Monday, January 31, 2011

Revisiting the VLAN 1 Myth - Again!

Over on the ipexpert blog, Marko recently busted the myth that "VLAN 1 is always allowed on switch trunks."

I'd like to present a rebuttal :-)

The origins of the myth seem to me to be threefold:
  • On old platforms, you really couldn't remove VLAN 1 from tagging interfaces
  • Cisco documentation indicates that control traffic always uses VLAN 1
  • There's an unrelated VLAN traversal attack involving VLAN 1, which is just one more reason to avoid using it.

Marko clearly demonstrated that transit traffic on VLAN 1 can be pruned from a trunk, and concluded:
control traffic (VTP, CDP, STP) is sent untagged [...] All untagged traffic on trunks belongs to native VLAN… except for those control frames which don’t.
Control frames don’t really belong to any VLAN per-se – they belong to the switch, regardless of the VLAN they are received on.
I can only mostly agree with Marko here.  Consider the following topology:


What should the CDP frames look like?  Cisco Press (swiped from a comment on Marko's post) says:
It is important to understand that even if the native VLAN of an 802.1Q trunk is not VLAN 1, all of the above protocols (with the exception of DTP as indicated in the previous note) are still sent on VLAN 1, with a tag attached indicating VLAN 1 is not the native VLAN (if the native VLAN is VLAN 1, then messages are sent without a tag).
So, even though VLAN 1 is disallowed from the trunk, frames tagged with VLAN 1 should still appear there.  Wireshark agrees.  Cisco Press is vindicated:


While you can definitely remove VLAN 1 transit traffic from a trunk, control frames really do belong to VLAN 1, and you can't remove these frames from the trunk.  VLAN 1 is magic afterall.

Myth somewhat un-busted.

Saturday, January 29, 2011

Inconsistent DNS resolution in IOS

In a comment to one of Greg Ferro's posts, Jon Still pointed out that IOS only resolves hostnames used in it's configuration file once:  At the instant the configuration is applied.

It turns out that it's not so straightforward.  The behavior depends on the IOS version.

Jon and I stumbled across the same behavior, and for the same reason:  We both tried to use pool.ntp.org in an IOS configuration.  Jon and I both went on to illustrate this behavior to someone else, and this is where our experiences diverged:  Jon got the behavior he was expecting in his later demonstration (on Greg's blog), and I had the IOS contradict me (on a different router).
※
Set task 1: In the networking blog excerpt, which hostname did the author and Jon both try to use in an IOS configuration?
Set task 2: Continue the networking blog excerpt from its final sentence.
※
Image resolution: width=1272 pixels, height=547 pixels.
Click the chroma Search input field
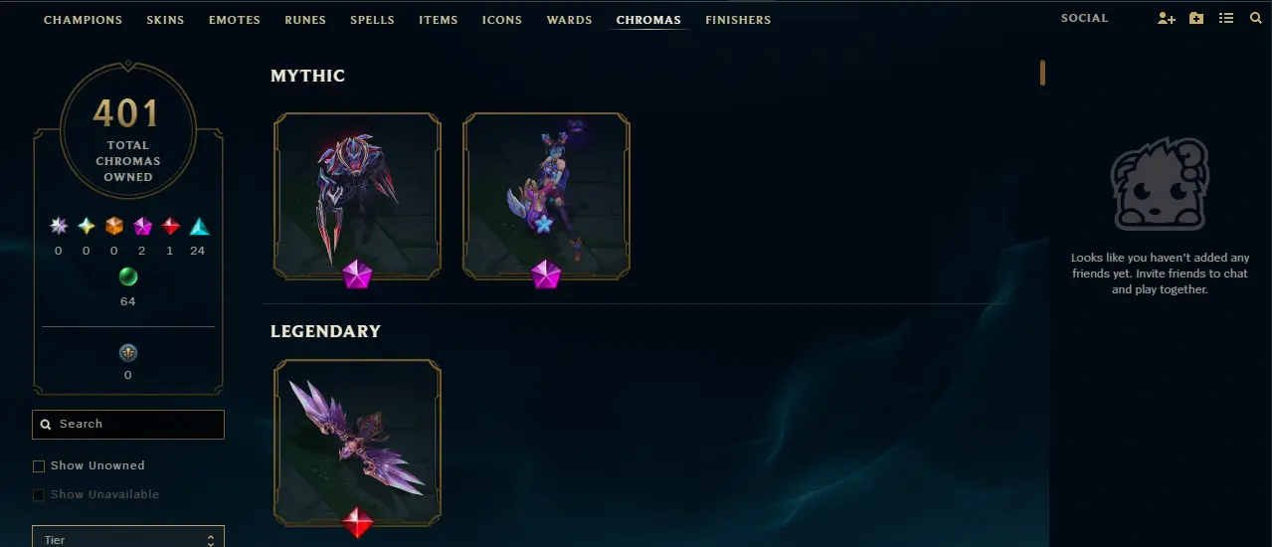(128, 425)
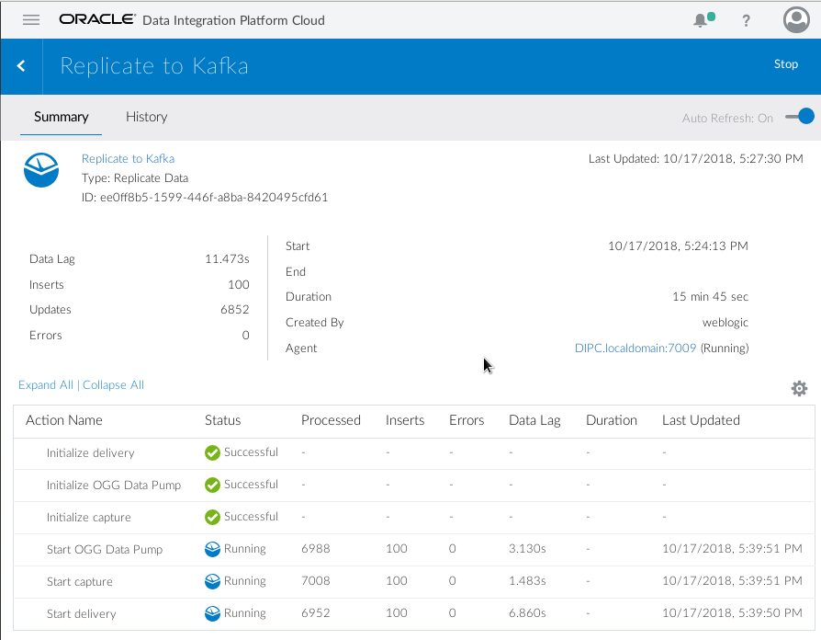Open the DIPC.localdomain:7009 agent link
821x640 pixels.
(x=635, y=349)
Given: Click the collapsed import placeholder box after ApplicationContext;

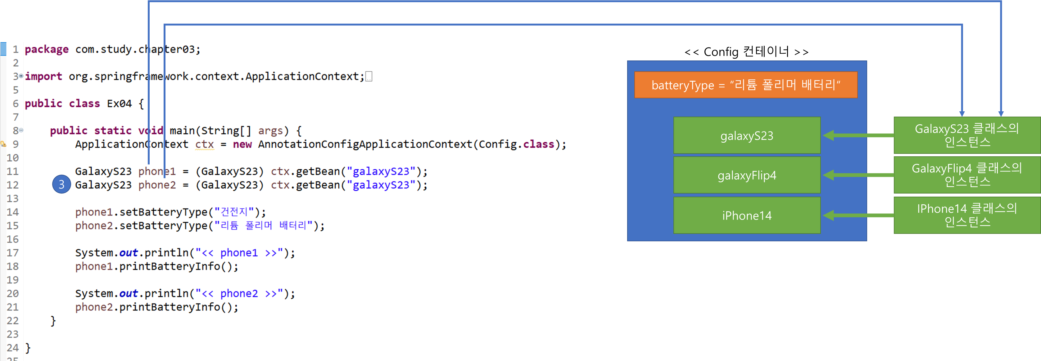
※
Task output 1: pool.ntp.org

Task output 2:
Jon's experience looks like this:

router(config)#ntp server pool.ntp.org
Translating "pool.ntp.org"...domain server (8.8.8.8) [OK]


router(config)#do sho run | inclu ntp server
ntp server 72.18.205.157
router(config)#

Here we can see that when the 'ntp server' configuration was added to the router, it immediately did a lookup against google's DNS server at 8.8.8.8, and put the resulting IP address into the running configuration.

This is kind of a bummer, because you can't rely on any particular pool.ntp.org server to be available long term, so you might like the router to have the option to go back to DNS when required.  When exactly it goes back is a whole other story - NTP is complicated.

Here's what happened when I was trying to illustrate the issue:
router(config)#ntp server pool.ntp.org
Translating "poo.ntp.org"...domain server (8.8.8.8)

router(config)#do sho run | inclu ntp server
ntp server pool.ntp.org
router(config)#

Huh!  So, this time, the NTP hostname remained in the configuration.  The difference?  The first router is running 12.4(25d), while the second is running 12.4(15r).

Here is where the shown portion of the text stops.